**EXERCISE**:
Omit all pictures and transcribe only the lines in the entries below that run from the line with "The width and" through the line with "lock on Захват".
[DATA FOR PROCESSING — start]
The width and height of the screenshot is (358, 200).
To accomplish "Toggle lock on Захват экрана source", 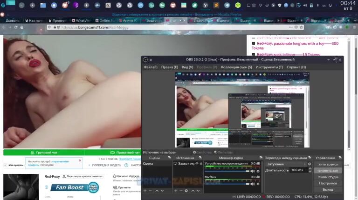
[DATA FOR PROCESSING — finish]
[DATA FOR PROCESSING — start]
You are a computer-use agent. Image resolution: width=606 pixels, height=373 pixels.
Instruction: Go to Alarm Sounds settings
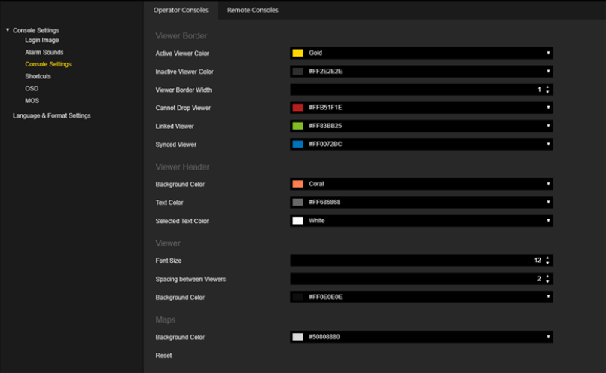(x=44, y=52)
[DATA FOR PROCESSING — finish]
**RESPONSE AREA**:
The width and height of the screenshot is (358, 200).
To accomplish "Toggle lock on Захват экрана source", 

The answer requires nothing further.